» Work to complete
1. From the UEBA code excerpt, list every comment that appears inside the body of the function detect_anomalous_login.
2. Decide whether each statement agrees with the UEBA code excerpt. Give yes or no for each, followed by the excerpt's deciding words quoted exactly.
(a) In the baseline example, the user typically logs in between 9am and 6pm from the US.
(b) The location check compares the city of the login event against the user's baseline.
(c) A login outside the normal hours is recorded with the type "unusual_time".
3. Continue the UEBA code excerpt, picking up right after its final line.

» Document passage

=====

3. User and Entity Behavior Analytics (UEBA):

Detect anomalies based on normal behavior:

# Baseline: User typically logs in 9am-6pm from US
# Alert: Same user logging in at 3am from Russia

def detect_anomalous_login(user_id, login_event):
    # Get user's normal login patterns
    baseline = get_user_baseline(user_id)
    
    # Check for anomalies
    anomalies = []
    
    # Time anomaly
    if not baseline.normal_hours.contains(login_event.hour):
        anomalies.append({
            "type": "unusual_time",
            "expected": baseline.normal_hours,
            "actual": login_event.hour
        })
    
    # Location anomaly
    if login_event.country not in baseline.normal_countries:
        anomalies.append({
            "type": "new_location",
            "expected": baseline.normal_countries,
            "actual": login_event.country
        })

=====

» Material provided
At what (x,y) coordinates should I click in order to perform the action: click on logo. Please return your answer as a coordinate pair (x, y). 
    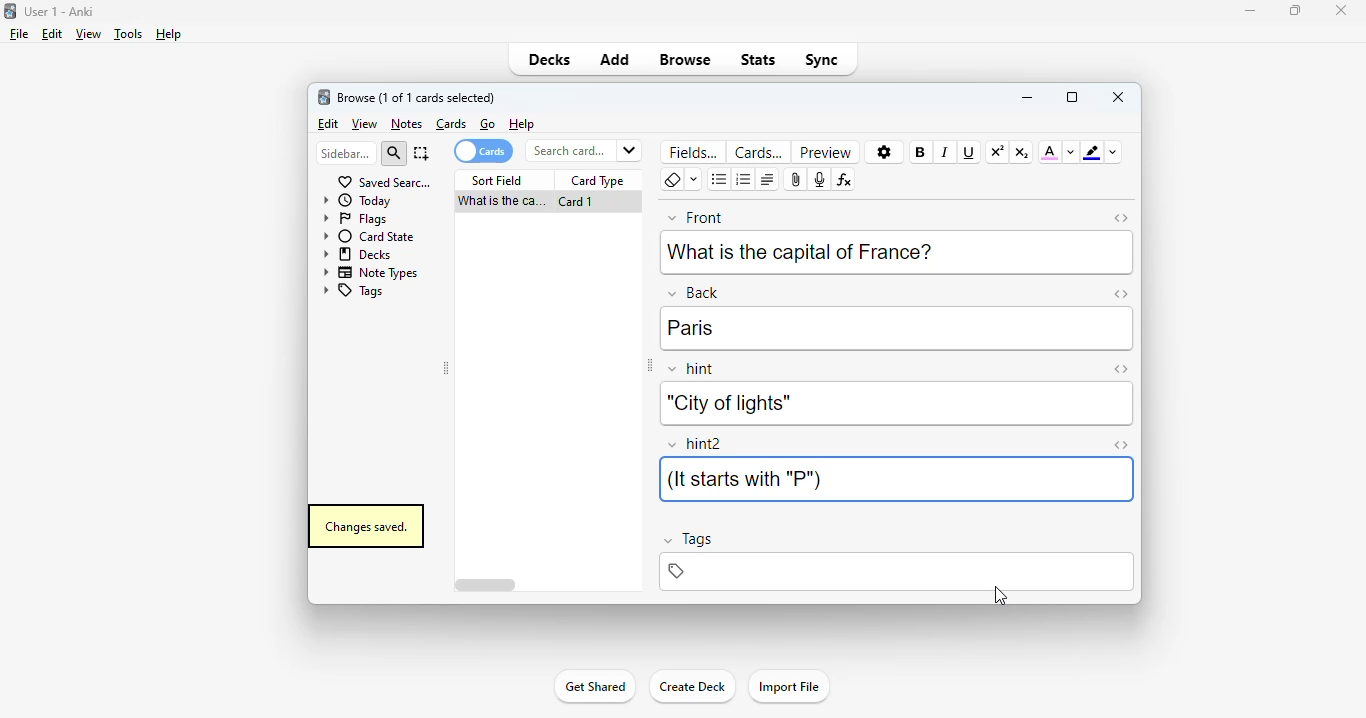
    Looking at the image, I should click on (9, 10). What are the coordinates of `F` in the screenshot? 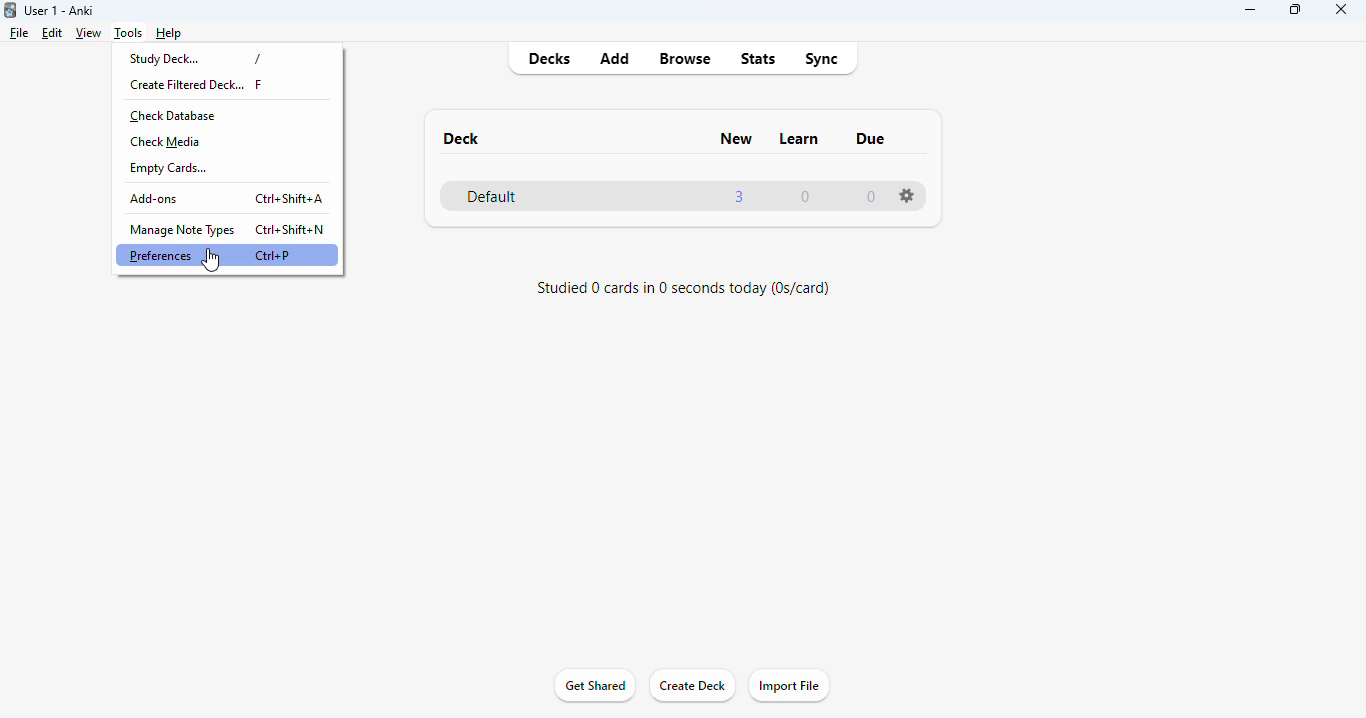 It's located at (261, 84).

=====

» Per-task outputs
1.
- Get user's normal login patterns
- Check for anomalies
- Time anomaly
- Location anomaly

2.
(a) Yes: "Baseline: User typically logs in 9am-6pm from US"
(b) No: "if login_event.country not in baseline.normal_countries:"
(c) Yes: "type": "unusual_time"

3.
    
    # Impossible travel
    if baseline.last_login:
        distance = calculate_distance(
            baseline.last_login.location,
            login_event.location
        )
        time_diff = login_event.time - baseline.last_login.time
        if distance / time_diff.hours > 500:  # 500 km/h impossible
            anomalies.append({
                "type": "impossible_travel",
                "distance_km": distance,
                "time_hours": time_diff.hours
            })
    
    return anomalies

Free SIEM alternatives

Tool	Type	Best for	Link
Wazuh	Full SIEM	Comprehensive security monitoring	wazuh.com
Security Onion	Network security monitoring	Network-focused security	securityonion.net
OSSEC	Host-based IDS	File integrity, rootkit detection	ossec.net
Suricata	Network IDS	Network threat detection	suricata.io
TheHive	Incident response	Case management, playbooks	thehive-project.org

Wazuh setup (Docker):

# docker-compose.yml for Wazuh
version: '3.8'
services:
  wazuh.manager:
    image: wazuh/wazuh-manager:4.7.2
    hostname: wazuh.manager
    ports:
      - "1514:1514"
      - "1515:1515"
      - "514:514/udp"
      - "55000:55000"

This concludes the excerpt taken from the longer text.